Instructions to follow — Filter the records down to the lines that hold the word "status", and copy each of those lines.
== Data to process
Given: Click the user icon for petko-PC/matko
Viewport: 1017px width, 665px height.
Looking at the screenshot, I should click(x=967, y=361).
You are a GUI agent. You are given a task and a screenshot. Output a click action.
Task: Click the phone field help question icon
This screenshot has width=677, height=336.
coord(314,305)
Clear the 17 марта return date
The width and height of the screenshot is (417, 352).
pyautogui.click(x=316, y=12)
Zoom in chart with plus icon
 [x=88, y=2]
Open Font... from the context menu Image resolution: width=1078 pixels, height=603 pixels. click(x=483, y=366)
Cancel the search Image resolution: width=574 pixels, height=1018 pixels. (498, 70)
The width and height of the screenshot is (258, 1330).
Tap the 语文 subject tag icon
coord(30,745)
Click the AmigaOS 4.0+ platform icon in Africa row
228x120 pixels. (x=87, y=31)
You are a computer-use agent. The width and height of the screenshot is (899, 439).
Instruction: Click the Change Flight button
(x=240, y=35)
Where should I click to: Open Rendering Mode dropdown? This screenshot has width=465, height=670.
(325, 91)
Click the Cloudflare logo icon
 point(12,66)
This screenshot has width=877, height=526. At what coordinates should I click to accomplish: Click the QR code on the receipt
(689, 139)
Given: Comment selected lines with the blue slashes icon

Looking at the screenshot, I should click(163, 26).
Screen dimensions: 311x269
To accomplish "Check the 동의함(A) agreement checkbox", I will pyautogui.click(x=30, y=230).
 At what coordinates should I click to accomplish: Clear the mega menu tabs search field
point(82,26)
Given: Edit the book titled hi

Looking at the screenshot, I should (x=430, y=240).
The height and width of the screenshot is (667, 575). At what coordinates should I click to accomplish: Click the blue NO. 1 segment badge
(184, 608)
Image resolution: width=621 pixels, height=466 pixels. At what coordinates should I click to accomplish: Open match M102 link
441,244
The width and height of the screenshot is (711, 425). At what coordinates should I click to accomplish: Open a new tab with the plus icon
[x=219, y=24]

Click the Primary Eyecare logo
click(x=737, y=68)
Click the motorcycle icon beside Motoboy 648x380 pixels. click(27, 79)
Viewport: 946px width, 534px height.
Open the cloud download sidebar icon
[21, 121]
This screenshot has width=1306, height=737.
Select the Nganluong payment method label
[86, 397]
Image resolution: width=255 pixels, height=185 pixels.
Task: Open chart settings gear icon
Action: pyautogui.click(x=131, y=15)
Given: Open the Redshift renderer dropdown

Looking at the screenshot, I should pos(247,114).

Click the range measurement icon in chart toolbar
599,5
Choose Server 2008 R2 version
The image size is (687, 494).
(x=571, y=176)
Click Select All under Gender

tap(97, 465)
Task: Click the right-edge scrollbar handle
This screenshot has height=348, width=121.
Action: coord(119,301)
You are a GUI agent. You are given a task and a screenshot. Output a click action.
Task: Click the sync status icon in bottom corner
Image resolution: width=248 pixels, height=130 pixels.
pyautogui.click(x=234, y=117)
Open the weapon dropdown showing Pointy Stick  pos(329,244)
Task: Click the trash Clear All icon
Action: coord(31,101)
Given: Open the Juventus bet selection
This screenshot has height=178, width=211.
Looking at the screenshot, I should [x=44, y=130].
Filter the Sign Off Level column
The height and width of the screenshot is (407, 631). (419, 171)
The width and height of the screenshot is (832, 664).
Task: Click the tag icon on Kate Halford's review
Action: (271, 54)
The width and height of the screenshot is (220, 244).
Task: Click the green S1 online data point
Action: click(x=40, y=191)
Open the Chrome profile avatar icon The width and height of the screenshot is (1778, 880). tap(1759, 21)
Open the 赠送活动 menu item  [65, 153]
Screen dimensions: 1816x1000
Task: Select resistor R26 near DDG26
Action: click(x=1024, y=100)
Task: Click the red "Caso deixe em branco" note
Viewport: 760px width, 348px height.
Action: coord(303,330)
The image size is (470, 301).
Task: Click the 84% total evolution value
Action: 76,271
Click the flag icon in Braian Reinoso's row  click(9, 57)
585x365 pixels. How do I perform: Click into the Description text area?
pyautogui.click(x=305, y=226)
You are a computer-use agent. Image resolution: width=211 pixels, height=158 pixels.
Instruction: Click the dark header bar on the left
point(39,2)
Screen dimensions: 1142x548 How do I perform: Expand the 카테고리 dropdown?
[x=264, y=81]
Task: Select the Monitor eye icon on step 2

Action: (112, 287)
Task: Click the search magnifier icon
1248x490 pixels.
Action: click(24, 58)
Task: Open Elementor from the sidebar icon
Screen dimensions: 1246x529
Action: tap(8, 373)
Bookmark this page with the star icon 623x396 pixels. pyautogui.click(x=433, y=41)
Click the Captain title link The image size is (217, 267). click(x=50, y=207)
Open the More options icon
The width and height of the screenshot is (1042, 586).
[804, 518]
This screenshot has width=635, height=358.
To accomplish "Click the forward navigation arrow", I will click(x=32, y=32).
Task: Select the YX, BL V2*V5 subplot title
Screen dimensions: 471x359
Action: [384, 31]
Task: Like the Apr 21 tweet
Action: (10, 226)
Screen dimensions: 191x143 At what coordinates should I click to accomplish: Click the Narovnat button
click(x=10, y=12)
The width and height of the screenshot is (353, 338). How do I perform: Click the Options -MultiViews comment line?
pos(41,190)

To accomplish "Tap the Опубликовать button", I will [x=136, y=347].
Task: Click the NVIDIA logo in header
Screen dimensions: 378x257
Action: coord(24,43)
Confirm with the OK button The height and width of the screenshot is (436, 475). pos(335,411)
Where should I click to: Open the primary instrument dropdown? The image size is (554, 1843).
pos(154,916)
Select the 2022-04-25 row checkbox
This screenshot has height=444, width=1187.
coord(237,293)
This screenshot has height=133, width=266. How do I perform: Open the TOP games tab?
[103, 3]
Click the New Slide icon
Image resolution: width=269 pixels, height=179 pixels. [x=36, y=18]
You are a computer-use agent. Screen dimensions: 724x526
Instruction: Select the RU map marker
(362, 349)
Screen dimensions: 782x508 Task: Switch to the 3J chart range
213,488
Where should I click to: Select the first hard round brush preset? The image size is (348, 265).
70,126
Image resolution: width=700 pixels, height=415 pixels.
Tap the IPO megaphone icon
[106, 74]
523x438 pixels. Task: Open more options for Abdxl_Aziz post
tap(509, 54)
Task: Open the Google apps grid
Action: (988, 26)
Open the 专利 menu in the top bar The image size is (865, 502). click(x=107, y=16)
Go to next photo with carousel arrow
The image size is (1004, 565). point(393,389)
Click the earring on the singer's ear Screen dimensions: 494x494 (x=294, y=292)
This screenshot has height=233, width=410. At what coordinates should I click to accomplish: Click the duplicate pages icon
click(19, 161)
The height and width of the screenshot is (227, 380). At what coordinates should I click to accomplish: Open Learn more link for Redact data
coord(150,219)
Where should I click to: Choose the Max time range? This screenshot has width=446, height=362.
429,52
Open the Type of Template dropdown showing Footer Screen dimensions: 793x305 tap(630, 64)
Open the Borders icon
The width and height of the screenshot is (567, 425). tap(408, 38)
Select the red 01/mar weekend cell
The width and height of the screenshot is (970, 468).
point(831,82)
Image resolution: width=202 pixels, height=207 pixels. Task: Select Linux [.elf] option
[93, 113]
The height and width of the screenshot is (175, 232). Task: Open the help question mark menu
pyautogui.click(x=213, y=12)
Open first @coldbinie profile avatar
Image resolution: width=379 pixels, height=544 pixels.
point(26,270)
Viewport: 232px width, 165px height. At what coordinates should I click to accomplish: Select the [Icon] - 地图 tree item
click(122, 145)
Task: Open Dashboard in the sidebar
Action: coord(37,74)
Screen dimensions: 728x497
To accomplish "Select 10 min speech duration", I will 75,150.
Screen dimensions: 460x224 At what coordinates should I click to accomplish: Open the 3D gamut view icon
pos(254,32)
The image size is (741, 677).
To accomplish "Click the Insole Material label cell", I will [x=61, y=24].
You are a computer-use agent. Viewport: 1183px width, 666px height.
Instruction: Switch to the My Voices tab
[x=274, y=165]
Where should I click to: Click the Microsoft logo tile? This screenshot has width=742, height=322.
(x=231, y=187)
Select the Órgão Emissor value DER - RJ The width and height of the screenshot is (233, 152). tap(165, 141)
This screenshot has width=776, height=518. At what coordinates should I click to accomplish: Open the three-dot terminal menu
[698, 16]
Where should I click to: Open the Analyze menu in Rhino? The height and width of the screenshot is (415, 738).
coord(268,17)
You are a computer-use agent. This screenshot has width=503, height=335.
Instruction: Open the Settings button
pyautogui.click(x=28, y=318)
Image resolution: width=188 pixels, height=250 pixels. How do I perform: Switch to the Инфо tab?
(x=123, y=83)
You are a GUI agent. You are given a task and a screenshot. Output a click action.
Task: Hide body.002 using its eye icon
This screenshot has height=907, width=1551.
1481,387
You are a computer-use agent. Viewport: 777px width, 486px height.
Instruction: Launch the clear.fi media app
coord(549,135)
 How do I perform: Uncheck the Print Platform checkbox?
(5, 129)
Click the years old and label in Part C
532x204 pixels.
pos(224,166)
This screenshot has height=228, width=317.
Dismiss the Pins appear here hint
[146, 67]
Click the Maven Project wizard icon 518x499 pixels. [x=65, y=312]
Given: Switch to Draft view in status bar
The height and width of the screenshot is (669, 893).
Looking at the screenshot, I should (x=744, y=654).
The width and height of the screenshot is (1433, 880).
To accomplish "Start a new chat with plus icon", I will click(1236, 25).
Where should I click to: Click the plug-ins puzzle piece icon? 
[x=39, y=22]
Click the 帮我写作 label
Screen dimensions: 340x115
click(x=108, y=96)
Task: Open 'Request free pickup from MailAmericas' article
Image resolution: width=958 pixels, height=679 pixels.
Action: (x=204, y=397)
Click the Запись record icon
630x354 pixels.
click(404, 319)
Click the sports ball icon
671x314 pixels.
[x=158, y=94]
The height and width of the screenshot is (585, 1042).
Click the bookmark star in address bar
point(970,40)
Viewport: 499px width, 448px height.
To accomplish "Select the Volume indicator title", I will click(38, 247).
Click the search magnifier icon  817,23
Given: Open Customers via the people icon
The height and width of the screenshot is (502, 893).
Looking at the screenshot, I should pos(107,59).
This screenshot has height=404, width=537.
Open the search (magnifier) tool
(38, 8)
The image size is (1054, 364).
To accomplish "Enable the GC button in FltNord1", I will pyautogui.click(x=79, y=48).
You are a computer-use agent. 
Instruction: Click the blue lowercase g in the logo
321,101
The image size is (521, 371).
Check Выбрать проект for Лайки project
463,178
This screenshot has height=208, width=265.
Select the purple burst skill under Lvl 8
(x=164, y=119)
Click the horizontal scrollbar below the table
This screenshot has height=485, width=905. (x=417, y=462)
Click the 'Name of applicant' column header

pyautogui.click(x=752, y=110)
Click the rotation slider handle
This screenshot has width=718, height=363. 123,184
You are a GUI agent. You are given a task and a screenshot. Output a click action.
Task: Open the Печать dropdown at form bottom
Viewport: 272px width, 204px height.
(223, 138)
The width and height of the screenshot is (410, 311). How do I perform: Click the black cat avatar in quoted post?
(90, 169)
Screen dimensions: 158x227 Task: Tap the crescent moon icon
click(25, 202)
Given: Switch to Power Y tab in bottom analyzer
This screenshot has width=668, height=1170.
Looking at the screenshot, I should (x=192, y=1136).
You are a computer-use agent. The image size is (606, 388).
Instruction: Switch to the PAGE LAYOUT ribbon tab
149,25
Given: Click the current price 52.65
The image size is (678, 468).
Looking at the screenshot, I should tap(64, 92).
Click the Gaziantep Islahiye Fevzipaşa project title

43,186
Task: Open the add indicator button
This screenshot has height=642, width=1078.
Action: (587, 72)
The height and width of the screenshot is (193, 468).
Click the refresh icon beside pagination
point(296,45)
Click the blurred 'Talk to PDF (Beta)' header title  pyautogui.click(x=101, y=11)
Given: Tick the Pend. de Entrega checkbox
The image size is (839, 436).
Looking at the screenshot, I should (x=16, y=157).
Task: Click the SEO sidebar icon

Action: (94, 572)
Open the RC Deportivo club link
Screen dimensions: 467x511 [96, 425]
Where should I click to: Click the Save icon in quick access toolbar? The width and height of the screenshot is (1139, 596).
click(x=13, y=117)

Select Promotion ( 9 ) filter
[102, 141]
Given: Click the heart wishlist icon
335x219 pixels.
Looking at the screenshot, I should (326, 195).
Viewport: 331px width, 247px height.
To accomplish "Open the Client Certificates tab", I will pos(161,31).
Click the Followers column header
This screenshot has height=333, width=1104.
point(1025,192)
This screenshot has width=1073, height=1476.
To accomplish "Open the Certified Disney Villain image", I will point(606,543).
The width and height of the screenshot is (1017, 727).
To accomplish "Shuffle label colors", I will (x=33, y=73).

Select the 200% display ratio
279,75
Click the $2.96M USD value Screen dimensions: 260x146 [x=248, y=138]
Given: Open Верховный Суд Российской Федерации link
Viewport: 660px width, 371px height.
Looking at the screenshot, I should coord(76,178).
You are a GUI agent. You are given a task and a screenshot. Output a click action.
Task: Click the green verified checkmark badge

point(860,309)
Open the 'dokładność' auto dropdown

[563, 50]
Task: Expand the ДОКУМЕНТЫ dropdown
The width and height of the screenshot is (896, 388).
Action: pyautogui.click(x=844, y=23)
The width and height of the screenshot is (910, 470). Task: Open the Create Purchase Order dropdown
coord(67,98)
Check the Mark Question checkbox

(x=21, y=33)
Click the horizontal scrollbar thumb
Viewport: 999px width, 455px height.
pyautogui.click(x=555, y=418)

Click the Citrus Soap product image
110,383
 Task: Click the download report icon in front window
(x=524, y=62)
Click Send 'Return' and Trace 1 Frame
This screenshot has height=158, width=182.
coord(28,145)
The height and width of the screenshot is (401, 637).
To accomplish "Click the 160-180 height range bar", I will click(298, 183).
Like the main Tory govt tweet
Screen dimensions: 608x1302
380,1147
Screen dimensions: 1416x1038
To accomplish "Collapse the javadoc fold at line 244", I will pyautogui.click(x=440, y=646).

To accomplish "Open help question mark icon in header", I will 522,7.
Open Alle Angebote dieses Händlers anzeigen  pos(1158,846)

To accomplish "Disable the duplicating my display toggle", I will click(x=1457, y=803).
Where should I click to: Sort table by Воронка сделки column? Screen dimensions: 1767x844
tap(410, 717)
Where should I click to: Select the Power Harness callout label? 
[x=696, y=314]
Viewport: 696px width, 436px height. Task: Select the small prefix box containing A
====
Written solution —
Task: Click the sync status icon in bottom corner
Given: Switch to Draft view in status bar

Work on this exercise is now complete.